Over the next month or so, therefore, the concentration must be on achieving three things. First, it will be necessary for each agency to draw up a realistic action plan setting out how it proposes to ensure that its expenditure in 1985 will be in line with the approved allocation, taking full account of the liability arising from any excess expenditure incurred in 1984. Secondly, in the case of health boards the available funds must be distributed between programmes to reflect the assumption made in the action plan and the policies for health set out in the national plan.
I am fully aware that all of this and the continuing effort through the period of the plan will place a great strain on health agencies and their staffs. Nevertheless, I am sure that most people will welcome a situation in which we now clearly know what has to be achieved over the next three years. What must be faced up to is the need to set real priorities in the provision of health services. This has become much more pressing than was previously the case. Here again the national plan sets out a clear framework for the development of the necessary strategy. In a nutshell, we will have to become much more selective in focusing and in targetting the aims of public expenditure generally, and this argument applies to the health services with a particular force. The most vulnerable groups will have to be protected and services for these groups in particular will need further development. Given the fact that the financing of our health services must be funded within a ceiling of fixed cash limits over the next few years, a reallocation of resources is now called for. I am confident that with the co-operation of all concerned the difficulties which will inevitably arise can be overcome and that the financial and planning targets set out in the national plan will be achieved.
In the time at my disposal I am unable to deal in detail — I certainly would not want to prevent Senator Killilea from making his contribution — with the points raised in the course of the debate on the motion before the House. Nothing that has been said provides any real evidence of a disimprovement in the standards of essential services. Indeed, despite the chorus of criticisms, the financial restraints which have had to be applied to the health services in recent times have been absorbed without any serious impact on the structure and volume of essential services. It has been acknowledged that despite the expenditure limitations we have excellent health services. We intend to ensure that within the framework of the national plan, the essential fabric of the health services will be maintained.
The motion implies that the Minister is not as concerned as he should be about maintaining the level and quality of health care. This is scarcely to be taken seriously.
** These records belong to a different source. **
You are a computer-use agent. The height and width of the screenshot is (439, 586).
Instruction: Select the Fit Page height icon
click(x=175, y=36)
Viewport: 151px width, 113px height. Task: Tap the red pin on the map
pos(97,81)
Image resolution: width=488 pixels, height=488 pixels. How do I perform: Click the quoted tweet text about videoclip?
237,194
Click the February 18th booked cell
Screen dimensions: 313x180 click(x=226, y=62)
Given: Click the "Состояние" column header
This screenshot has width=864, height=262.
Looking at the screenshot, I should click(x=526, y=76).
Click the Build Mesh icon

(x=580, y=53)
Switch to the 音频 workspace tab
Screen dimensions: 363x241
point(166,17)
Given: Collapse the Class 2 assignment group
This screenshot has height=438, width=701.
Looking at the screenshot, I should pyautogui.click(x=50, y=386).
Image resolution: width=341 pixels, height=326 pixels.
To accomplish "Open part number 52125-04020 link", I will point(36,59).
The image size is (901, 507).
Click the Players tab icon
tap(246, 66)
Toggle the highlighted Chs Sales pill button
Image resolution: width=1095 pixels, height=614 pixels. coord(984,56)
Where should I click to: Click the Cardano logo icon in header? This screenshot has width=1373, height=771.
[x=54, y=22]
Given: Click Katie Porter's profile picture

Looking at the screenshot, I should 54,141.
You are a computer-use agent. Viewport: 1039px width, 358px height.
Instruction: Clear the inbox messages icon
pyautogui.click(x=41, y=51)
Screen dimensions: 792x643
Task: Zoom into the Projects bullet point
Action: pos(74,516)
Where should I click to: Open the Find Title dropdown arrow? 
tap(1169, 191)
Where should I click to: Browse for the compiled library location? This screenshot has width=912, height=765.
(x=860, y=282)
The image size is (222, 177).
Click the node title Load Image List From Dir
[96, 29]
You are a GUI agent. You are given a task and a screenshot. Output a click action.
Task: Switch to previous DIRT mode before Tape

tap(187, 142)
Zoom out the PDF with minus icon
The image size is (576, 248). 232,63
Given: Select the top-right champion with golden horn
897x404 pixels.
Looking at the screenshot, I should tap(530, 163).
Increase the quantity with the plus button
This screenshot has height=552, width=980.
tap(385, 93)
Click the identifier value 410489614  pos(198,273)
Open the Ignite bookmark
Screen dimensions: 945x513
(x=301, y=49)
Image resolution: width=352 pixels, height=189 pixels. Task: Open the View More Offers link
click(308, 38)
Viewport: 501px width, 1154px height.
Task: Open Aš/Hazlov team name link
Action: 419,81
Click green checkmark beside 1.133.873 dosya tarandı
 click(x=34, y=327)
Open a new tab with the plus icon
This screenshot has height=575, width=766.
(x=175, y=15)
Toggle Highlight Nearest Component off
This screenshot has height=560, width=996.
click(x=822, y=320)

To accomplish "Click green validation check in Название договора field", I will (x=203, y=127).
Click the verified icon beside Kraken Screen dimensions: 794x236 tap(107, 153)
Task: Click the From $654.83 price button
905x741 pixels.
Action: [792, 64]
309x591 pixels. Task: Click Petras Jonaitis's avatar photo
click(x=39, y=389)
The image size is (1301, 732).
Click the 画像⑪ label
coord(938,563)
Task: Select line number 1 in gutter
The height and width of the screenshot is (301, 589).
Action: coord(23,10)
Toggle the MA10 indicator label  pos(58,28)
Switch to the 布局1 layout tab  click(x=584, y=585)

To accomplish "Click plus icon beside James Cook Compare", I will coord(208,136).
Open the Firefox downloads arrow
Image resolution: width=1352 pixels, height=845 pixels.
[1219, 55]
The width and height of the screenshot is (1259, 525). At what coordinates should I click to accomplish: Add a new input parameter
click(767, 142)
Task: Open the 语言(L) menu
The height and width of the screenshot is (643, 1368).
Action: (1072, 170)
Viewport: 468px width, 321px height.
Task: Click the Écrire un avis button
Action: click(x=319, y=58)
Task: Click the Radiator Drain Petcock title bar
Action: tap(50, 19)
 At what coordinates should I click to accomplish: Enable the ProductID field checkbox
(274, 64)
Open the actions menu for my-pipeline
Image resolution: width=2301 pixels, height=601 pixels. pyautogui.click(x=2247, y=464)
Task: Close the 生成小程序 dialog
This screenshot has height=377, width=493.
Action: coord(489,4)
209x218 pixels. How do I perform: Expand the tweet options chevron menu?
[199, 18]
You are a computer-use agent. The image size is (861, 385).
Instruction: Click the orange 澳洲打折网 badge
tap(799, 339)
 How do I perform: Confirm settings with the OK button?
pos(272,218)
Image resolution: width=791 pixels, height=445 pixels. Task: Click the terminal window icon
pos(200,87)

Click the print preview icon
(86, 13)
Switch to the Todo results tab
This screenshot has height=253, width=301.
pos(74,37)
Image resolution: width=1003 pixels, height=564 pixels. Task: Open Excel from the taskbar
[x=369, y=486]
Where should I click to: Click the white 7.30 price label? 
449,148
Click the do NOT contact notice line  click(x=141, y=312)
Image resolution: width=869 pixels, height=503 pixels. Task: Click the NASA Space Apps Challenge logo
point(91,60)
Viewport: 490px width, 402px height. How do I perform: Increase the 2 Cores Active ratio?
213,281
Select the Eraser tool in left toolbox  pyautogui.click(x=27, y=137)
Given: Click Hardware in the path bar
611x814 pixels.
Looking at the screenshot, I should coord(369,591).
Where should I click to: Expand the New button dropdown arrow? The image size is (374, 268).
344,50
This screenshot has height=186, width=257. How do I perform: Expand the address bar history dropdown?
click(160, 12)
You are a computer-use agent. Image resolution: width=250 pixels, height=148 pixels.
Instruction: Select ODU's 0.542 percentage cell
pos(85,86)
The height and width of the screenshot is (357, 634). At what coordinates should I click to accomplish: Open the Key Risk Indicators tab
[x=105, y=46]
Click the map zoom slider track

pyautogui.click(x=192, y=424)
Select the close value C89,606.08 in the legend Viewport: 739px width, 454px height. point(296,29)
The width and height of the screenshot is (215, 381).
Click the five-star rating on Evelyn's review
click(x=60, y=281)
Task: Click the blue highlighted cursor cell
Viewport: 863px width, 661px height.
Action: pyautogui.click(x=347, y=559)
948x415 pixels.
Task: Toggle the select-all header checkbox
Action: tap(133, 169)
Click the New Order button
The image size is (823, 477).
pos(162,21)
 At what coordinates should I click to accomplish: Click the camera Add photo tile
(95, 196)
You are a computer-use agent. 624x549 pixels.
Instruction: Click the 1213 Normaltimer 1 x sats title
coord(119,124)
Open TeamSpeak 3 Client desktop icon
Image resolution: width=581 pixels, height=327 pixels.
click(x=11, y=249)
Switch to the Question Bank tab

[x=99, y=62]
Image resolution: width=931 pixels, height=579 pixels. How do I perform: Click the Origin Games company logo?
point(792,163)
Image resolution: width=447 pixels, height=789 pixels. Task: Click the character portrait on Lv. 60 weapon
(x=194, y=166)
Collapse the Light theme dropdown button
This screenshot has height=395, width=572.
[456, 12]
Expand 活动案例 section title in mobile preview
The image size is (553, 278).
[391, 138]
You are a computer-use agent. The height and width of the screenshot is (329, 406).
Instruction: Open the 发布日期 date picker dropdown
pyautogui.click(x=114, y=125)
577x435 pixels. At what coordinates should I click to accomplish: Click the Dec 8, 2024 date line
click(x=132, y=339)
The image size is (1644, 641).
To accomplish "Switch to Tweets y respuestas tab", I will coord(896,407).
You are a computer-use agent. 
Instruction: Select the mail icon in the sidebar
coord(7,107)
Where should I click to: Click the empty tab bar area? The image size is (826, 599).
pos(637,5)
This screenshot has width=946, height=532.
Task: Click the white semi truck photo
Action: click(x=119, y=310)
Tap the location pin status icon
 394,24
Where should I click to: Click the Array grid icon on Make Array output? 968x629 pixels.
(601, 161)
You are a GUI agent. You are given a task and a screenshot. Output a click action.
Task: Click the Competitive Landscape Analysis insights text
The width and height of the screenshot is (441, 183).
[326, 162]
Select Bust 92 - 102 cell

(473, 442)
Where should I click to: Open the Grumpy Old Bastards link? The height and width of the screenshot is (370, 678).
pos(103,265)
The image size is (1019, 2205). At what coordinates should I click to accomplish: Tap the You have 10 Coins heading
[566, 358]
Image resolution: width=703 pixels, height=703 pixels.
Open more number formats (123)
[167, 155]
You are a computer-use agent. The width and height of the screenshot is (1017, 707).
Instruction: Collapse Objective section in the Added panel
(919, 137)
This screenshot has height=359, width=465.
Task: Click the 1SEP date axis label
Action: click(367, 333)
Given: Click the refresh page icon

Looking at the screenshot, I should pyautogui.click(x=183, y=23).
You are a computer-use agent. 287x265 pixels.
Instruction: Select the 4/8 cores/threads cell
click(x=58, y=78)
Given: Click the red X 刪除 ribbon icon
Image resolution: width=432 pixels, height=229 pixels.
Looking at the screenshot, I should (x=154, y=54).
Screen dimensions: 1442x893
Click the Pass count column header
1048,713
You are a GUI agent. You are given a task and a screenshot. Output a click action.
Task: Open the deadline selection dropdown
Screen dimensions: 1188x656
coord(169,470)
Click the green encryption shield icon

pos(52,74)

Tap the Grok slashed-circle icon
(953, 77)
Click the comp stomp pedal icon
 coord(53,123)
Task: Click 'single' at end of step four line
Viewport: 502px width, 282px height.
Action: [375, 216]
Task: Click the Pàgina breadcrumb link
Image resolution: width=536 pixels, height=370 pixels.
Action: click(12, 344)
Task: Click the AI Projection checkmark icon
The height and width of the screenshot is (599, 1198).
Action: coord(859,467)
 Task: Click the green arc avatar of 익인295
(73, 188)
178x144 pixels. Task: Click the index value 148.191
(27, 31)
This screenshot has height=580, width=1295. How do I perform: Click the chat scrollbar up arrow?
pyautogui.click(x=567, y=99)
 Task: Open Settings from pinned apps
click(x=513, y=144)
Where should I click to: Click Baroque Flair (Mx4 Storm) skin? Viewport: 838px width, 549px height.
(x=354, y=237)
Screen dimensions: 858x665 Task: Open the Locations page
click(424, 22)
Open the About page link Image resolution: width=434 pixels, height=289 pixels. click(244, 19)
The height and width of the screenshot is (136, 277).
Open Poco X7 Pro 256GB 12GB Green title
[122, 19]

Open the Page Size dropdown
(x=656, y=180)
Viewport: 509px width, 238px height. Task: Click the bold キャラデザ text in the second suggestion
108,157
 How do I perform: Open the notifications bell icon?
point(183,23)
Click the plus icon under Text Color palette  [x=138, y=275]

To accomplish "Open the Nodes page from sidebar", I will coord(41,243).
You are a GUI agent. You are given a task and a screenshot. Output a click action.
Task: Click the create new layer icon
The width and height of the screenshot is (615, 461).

The Minister has demonstrated that he is totally committed to strengthening and improving the health services on the basis of the substantial resources allocated for the services in the period to 1987. It would be naive to think that difficulties will not arise, but the Minister is confident that if all concerned work together in a constructive manner these difficulties can be overcome. Accordingly, I consider that the motion is inappropriate and should be rejected.